→ RECORD EXCERPTS:
○ ○ ○ ○ ○

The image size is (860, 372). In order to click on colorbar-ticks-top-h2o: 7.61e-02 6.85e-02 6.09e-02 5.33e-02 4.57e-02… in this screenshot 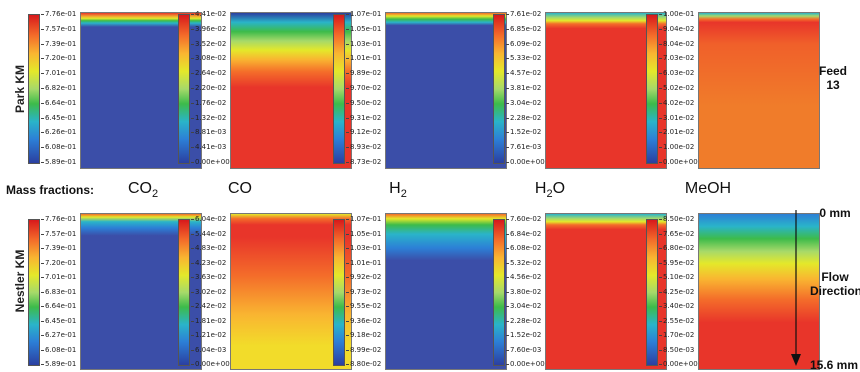, I will do `click(534, 88)`.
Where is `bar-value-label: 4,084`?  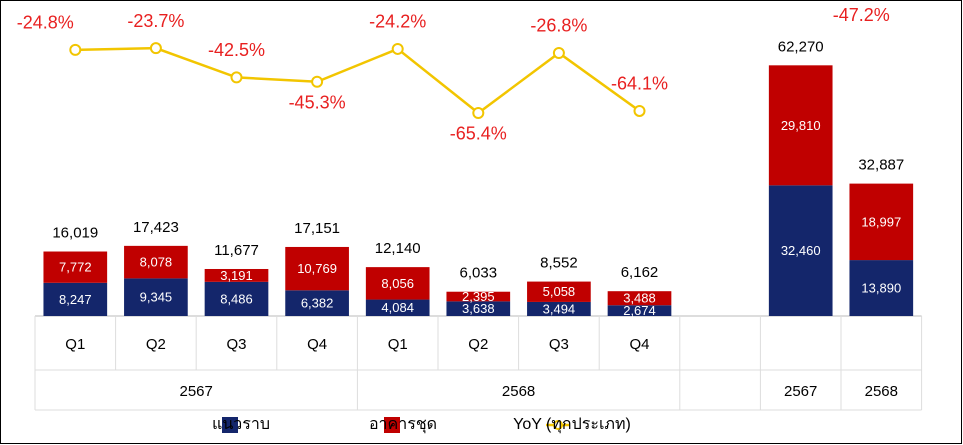 bar-value-label: 4,084 is located at coordinates (398, 308).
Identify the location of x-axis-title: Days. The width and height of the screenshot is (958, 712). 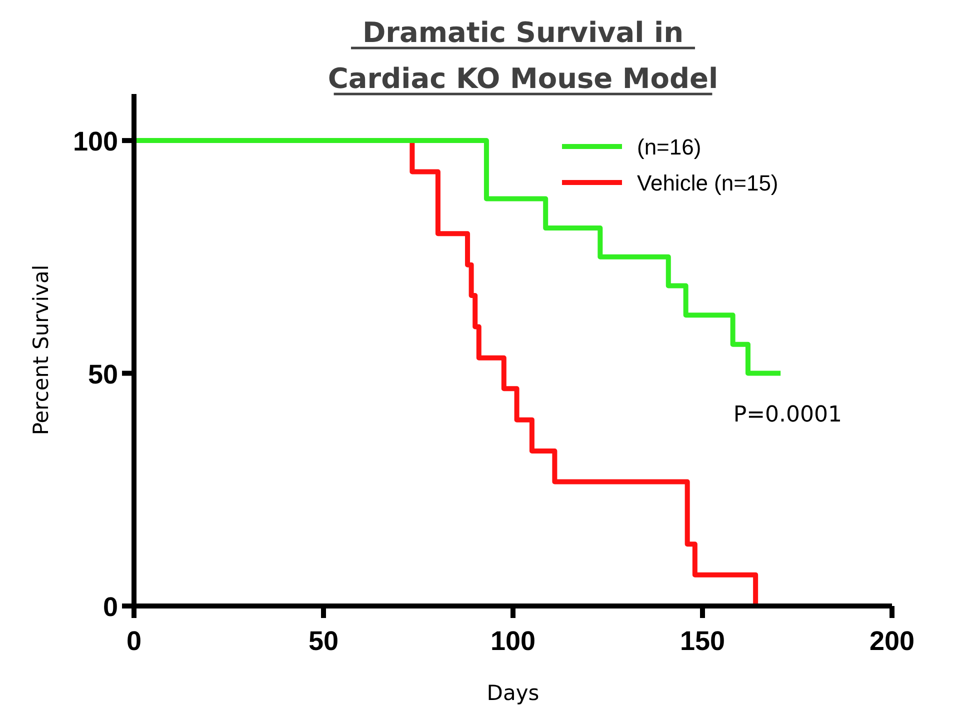
(513, 693).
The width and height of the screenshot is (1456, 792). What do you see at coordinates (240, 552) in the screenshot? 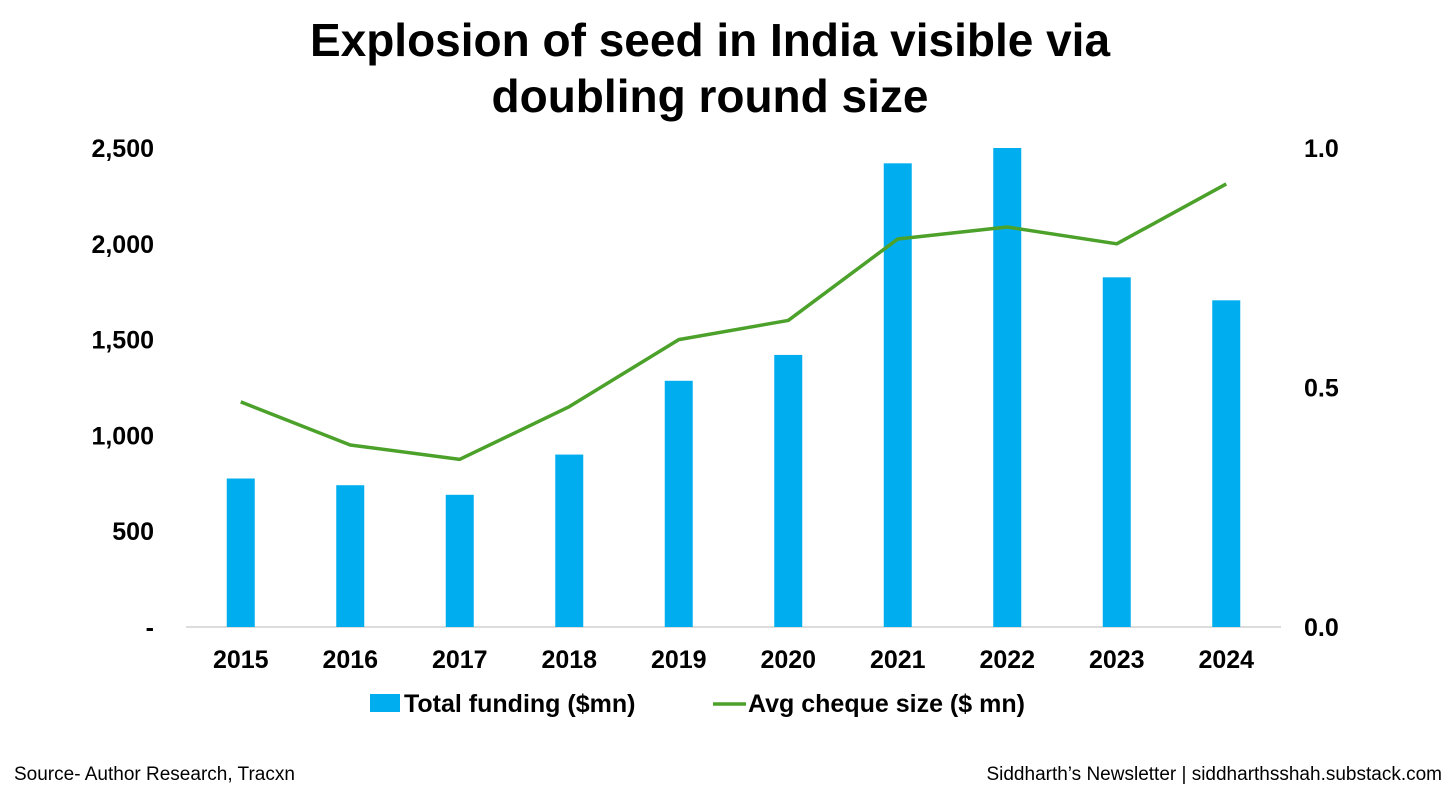
I see `bar-2015` at bounding box center [240, 552].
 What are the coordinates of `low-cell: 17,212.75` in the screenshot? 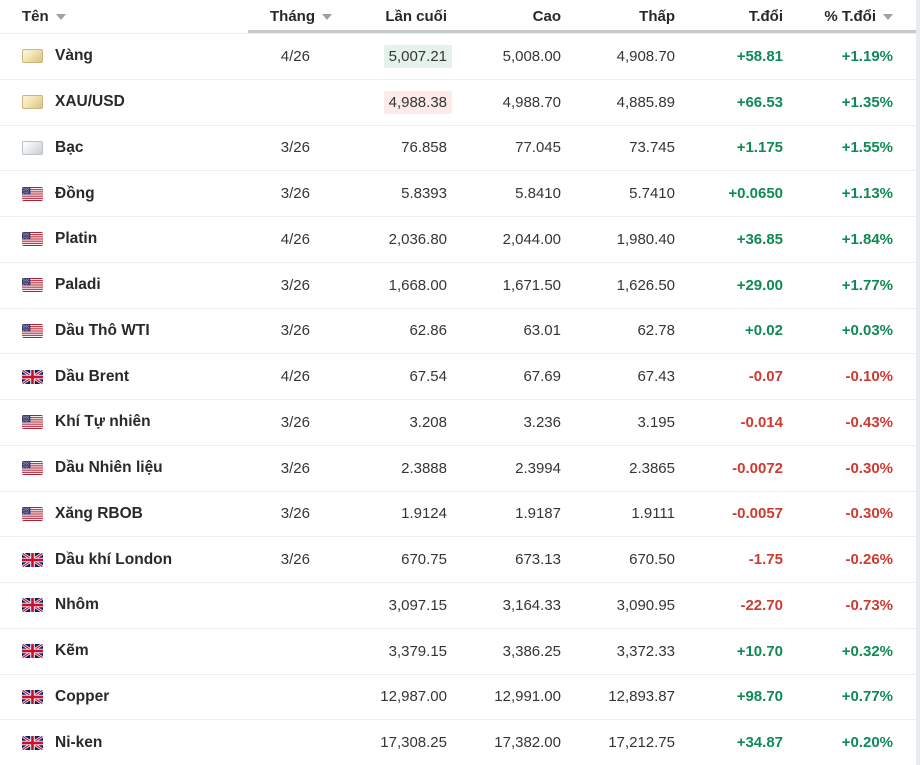 It's located at (642, 743).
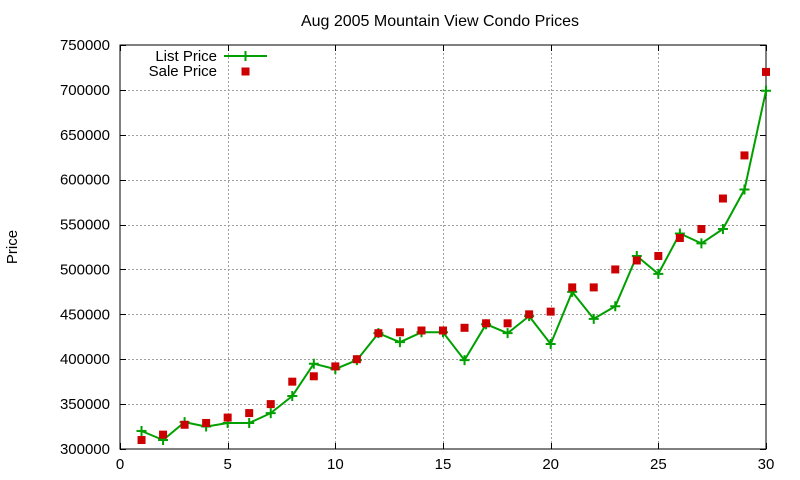 The height and width of the screenshot is (480, 800). What do you see at coordinates (246, 72) in the screenshot?
I see `legend-marker-sale-price` at bounding box center [246, 72].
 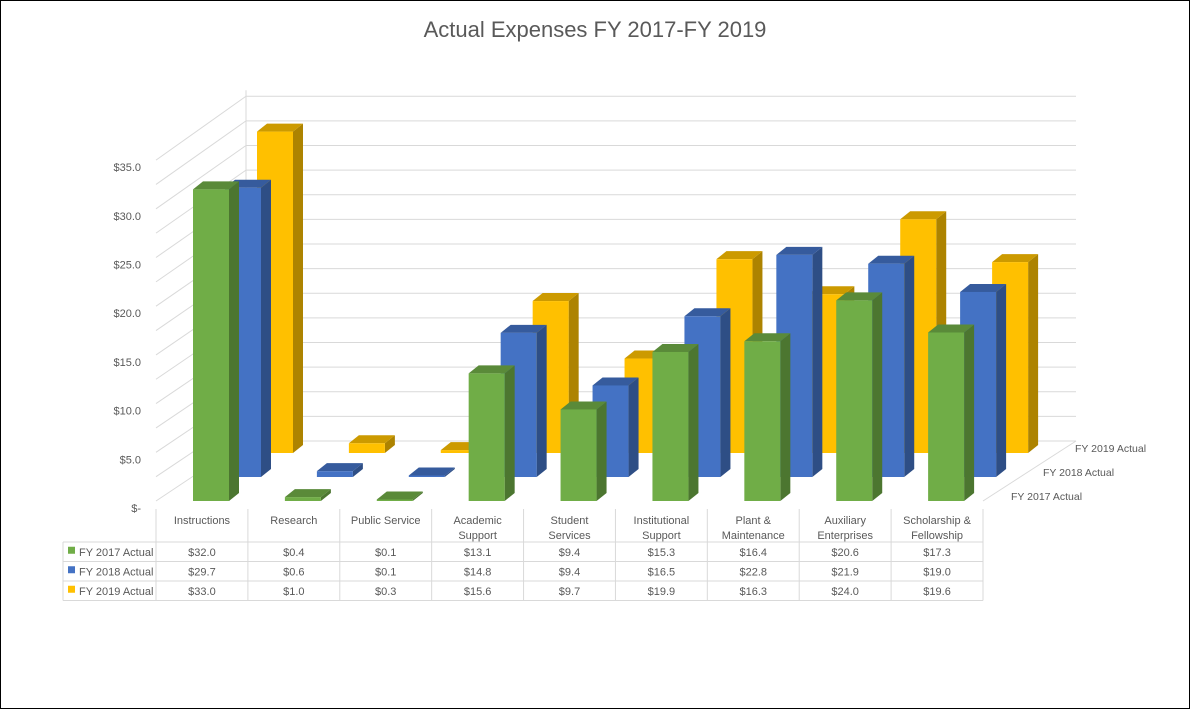 I want to click on data-cell: $0.6, so click(x=294, y=572).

○ ○ ○ ○ ○

→ EXERCISE OBJECTIVE: Revise the items starting at the line that contains "The width and height of the screenshot is (1456, 792)." and ending at the line that contains "center [240, 552].", replacing "What do you see" with "What is shown" and keeping everything else unchanged. Leave the pictures out of your answer.

→ EXPECTED ANSWER:
The width and height of the screenshot is (1456, 792). What is shown at coordinates (240, 552) in the screenshot? 
I see `bar-2015` at bounding box center [240, 552].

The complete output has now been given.